Source records:
==========

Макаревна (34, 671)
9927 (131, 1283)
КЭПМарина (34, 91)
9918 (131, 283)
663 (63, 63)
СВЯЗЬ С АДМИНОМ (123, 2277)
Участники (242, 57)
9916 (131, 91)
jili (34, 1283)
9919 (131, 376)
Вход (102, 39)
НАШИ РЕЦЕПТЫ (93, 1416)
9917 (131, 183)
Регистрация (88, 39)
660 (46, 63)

==========

The line containing "Участники (242, 57)" and all lines after it, to the end of the records, are to be output exactly and alone.

> _Written answer_
Участники (242, 57)
9916 (131, 91)
jili (34, 1283)
9919 (131, 376)
Вход (102, 39)
НАШИ РЕЦЕПТЫ (93, 1416)
9917 (131, 183)
Регистрация (88, 39)
660 (46, 63)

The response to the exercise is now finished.